* Set task: Copy the rows below word for word, starting at the line that has "Task: Click the" and continuing through the last row, without the pictures.

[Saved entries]
....................

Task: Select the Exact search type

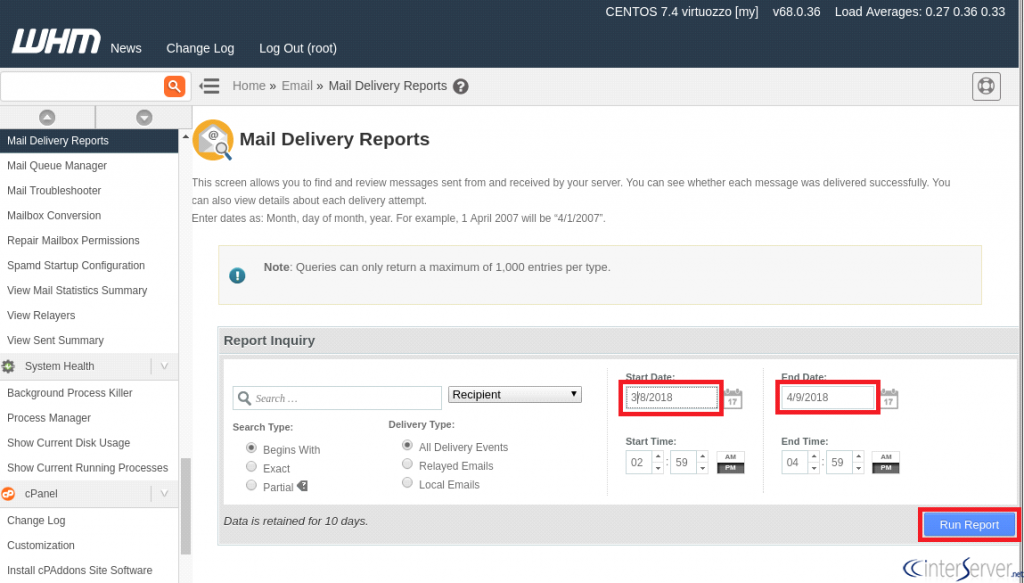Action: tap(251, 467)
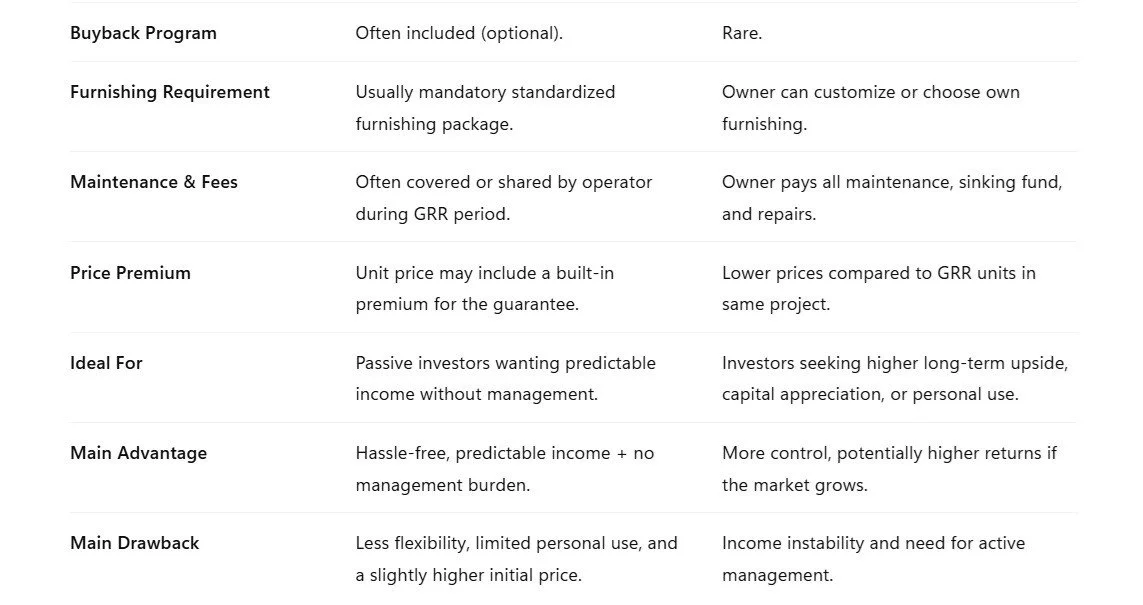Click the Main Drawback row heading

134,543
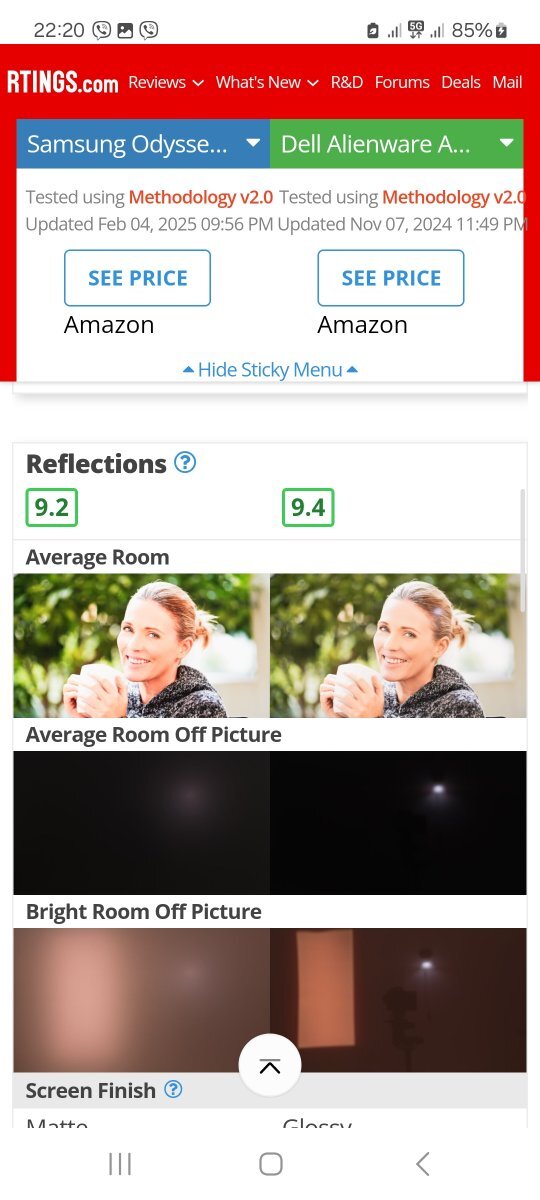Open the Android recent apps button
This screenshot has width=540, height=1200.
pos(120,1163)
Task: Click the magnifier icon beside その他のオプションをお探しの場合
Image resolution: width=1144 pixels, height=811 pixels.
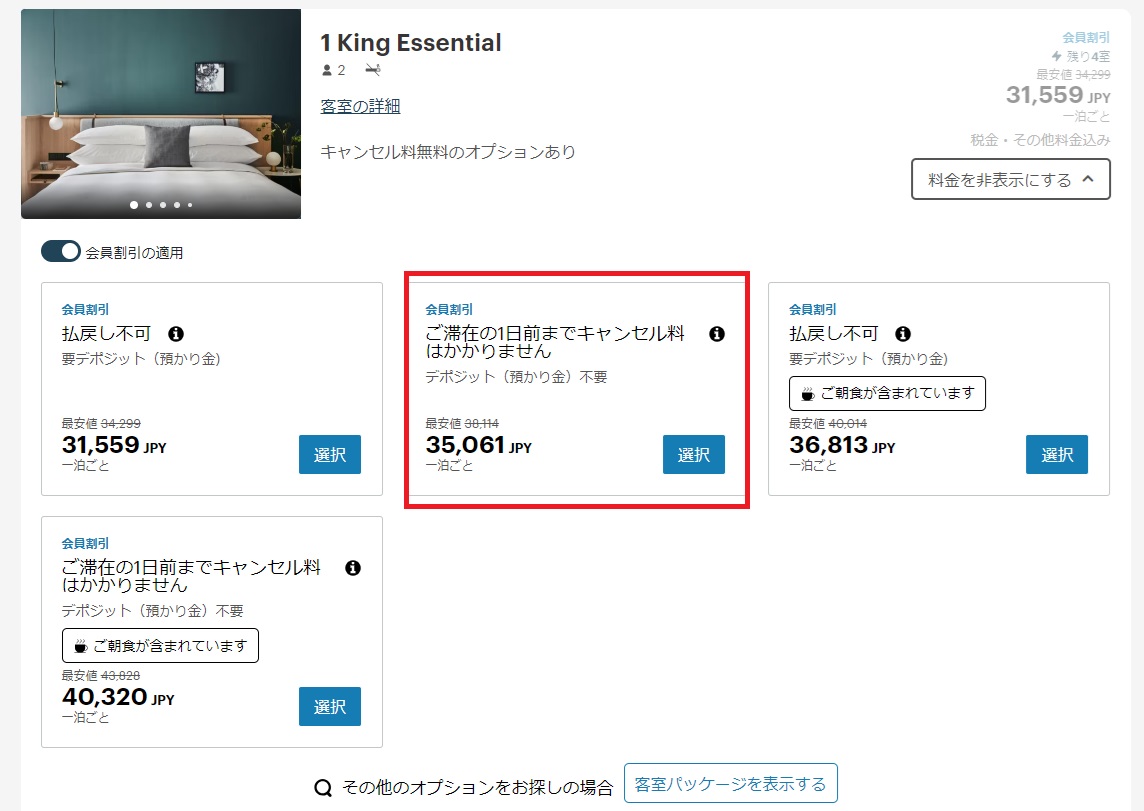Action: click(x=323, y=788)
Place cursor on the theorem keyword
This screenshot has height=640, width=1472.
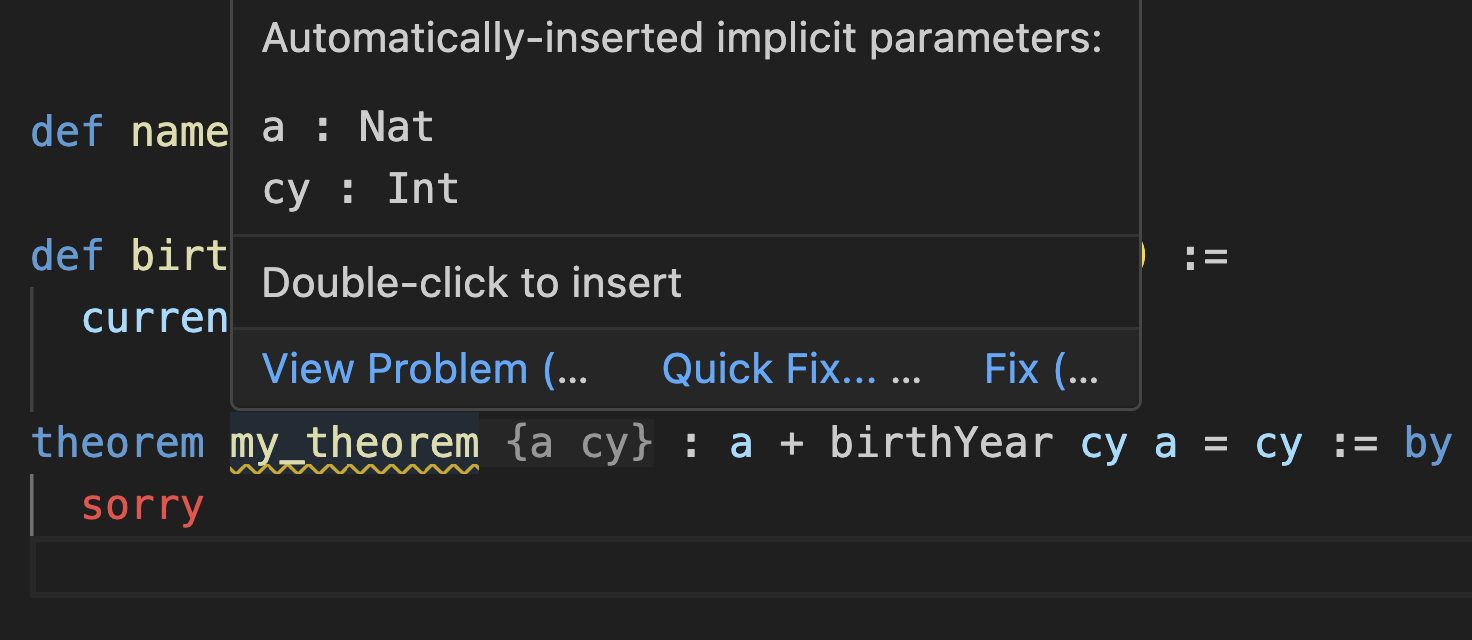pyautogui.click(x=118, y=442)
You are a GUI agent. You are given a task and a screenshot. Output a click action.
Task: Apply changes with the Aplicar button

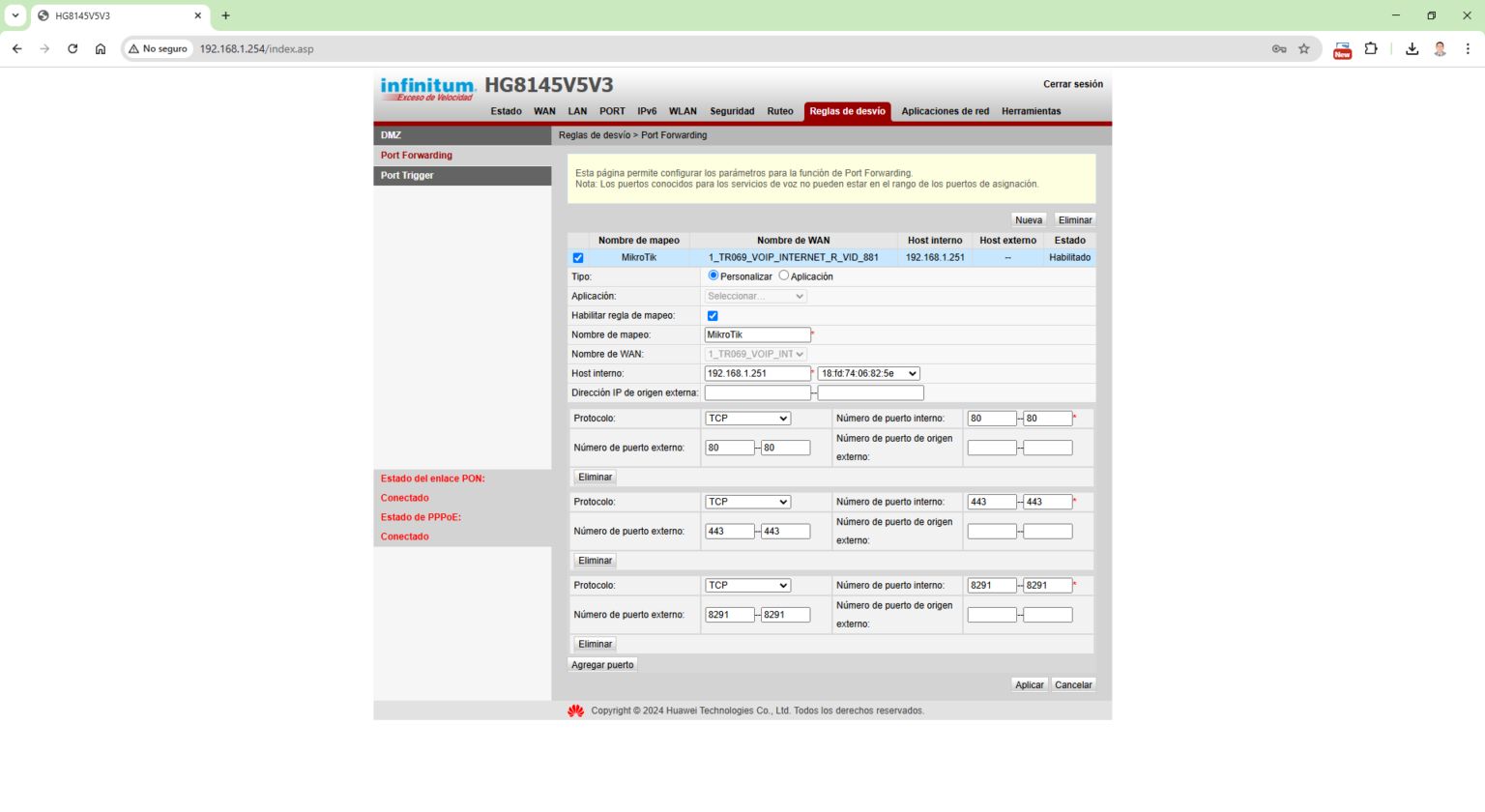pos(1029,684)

....................

* Task answer:
Task: Click the magnifier icon beside その他のオプションをお探しの場合
Image resolution: width=1144 pixels, height=811 pixels.
Action: click(x=323, y=788)
Place cursor on the theorem keyword
This screenshot has height=640, width=1472.
pyautogui.click(x=118, y=442)
You are a GUI agent. You are given a task and a screenshot. Output a click action.
Task: Apply changes with the Aplicar button

pos(1029,684)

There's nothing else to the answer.